_ACTIVITY_
Return the records from the first line through the line containing "You are a computer-use agent.", and leave out the pictures.

Start of INPUT DATA

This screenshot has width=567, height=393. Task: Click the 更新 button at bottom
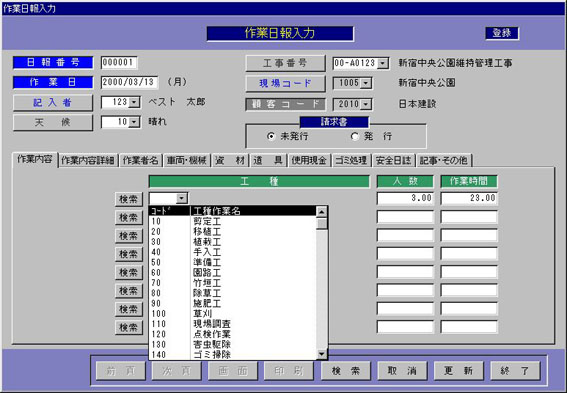(x=459, y=371)
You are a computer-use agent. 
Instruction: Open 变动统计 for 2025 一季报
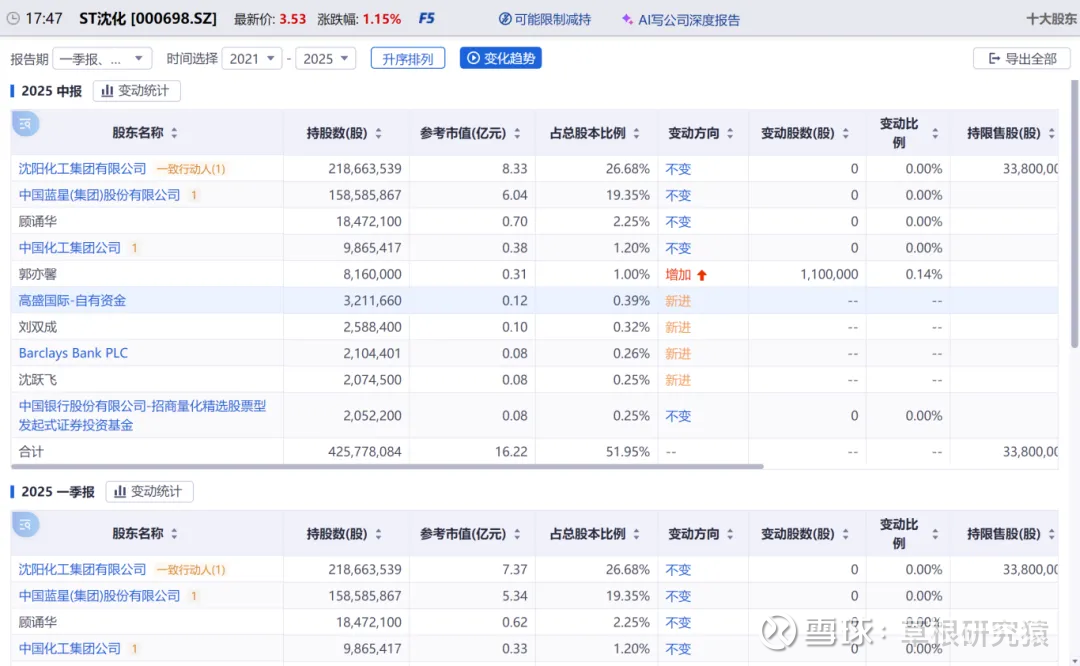point(149,492)
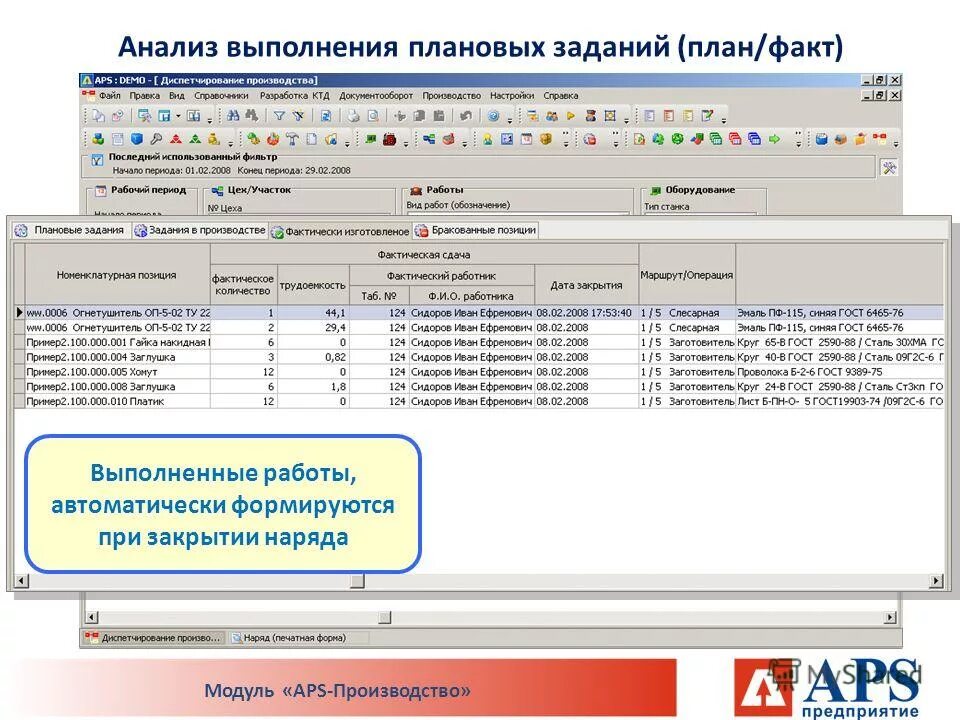Open the search binoculars tool
This screenshot has width=960, height=720.
[234, 117]
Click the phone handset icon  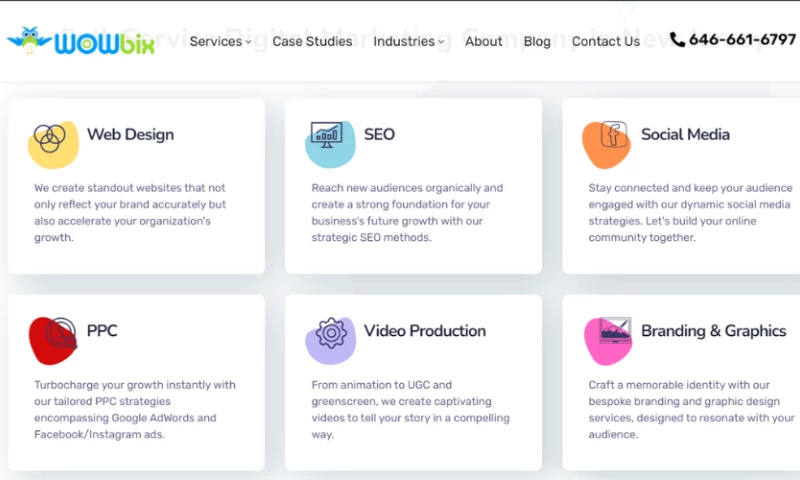pos(677,40)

End of INPUT DATA

_TASK RESULT_
This screenshot has width=567, height=393. Task: Click the 更新 button at bottom
(x=459, y=371)
You are a computer-use agent. 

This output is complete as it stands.